According to the Complaint:
Boamah and Dramani are employees of the North Jersey Developmental Center in Totowa, N.J., an institution operated by the State of New Jersey. Appenteng and Boamah allegedly provided stolen identity information in the form of three pages from a notebook containing 23 names, with Social Security numbers and dates of birth for each name. Records of the Social Security Administration (SSA) established that the Social Security numbers are identified with and connected to New York residents.
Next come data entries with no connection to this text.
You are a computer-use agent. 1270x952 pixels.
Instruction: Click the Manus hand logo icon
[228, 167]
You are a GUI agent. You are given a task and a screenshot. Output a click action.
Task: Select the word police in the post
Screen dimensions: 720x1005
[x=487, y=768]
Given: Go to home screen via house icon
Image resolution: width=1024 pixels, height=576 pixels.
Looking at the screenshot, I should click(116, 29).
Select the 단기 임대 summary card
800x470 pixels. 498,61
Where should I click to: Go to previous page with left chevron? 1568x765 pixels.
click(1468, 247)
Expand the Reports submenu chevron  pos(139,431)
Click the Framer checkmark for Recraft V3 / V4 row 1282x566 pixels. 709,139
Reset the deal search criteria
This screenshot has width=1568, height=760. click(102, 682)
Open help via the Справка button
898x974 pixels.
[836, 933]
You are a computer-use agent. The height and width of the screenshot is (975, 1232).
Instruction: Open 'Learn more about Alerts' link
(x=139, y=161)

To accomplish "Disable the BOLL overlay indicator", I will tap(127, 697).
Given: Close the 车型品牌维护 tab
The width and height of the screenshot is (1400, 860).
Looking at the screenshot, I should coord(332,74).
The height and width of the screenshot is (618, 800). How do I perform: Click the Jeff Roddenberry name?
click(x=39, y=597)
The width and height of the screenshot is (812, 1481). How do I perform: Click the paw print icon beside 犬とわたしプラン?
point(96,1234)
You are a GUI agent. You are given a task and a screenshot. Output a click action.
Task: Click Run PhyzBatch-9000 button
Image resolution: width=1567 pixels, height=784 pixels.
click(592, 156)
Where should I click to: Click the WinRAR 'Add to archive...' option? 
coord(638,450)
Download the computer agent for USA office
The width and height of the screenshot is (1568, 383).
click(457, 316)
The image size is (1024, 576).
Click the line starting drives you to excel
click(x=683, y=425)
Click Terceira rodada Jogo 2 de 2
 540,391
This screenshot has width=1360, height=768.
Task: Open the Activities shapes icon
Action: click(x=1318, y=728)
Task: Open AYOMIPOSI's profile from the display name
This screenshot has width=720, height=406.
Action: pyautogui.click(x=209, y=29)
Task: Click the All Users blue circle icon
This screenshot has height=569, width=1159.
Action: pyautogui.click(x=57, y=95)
The alleged purpose and intent of providing the identity information was to prepare false federal income tax returns that fraudulently generated refunds. The stolen identity information was given to Donkor, a tax preparer, who was told the source of the identity information was a single individual. Donkor allegedly agreed to prepare fraudulent tax returns for the names given to him. Dramani provided a carbon copy list of 18 identities of people who, according to records of the SSA, are currently residing at the institution where Dramani and Boamah are employed. Boamah also provided eight deposit tickets and two blank checks for accounts at PNC bank in New Jersey and JP Morgan Chase bank in New York. The stated purpose of the blank checks was to identify the accounts and routing numbers to which the anticipated refunds should be directly deposited. An examination of these accounts has established that their exclusive function was to receive tax refunds from both federal and state governments and to purchase tax-preparation software. The claims connected to these accounts and made against the IRS totaled $87,250 on 14 tax returns filed for the 2011 tax year.
The charges of conspiracy to submit false claims against the United States and identity theft are punishable by a maximum potential prison term of 10 years and five years, respectively, and a fine of $250,000; the charge of aggravated identity theft is punishable by a mandatory prison term of two years, which must be consecutive to the sentence on the other charges.
U.S. Attorney Fishman credited special agents of IRS-Criminal Investigation, under the direction of Acting Special Agent in Charge John R. Tafur, and the U.S. Secret Service, under the direction of Special Agent in Charge Jacob Christine, with the investigation leading to today’s arrests.
The government is represented by Assistant U.S. Attorney Lorraine S. Gerson of the U.S. Attorney’s Office Economic Crimes Unit.
This case was brought in coordination with President Barack Obama’s Financial Fraud Enforcement Task Force. President Obama established the interagency Financial Fraud Enforcement Task Force to wage an aggressive, coordinated, and proactive effort to investigate and prosecute financial crimes. The task force includes representatives from a broad range of federal agencies, regulatory authorities, inspectors general, and state and local law enforcement who, working together, bring to bear a powerful array of criminal and civil enforcement resources. The task force is working to improve efforts across the federal executive branch, and with state and local partners, to investigate and prosecute significant financial crimes, ensure just and effective punishment for those who perpetrate financial crimes, combat discrimination in the lending and financial markets, and recover proceeds for victims of financial crimes.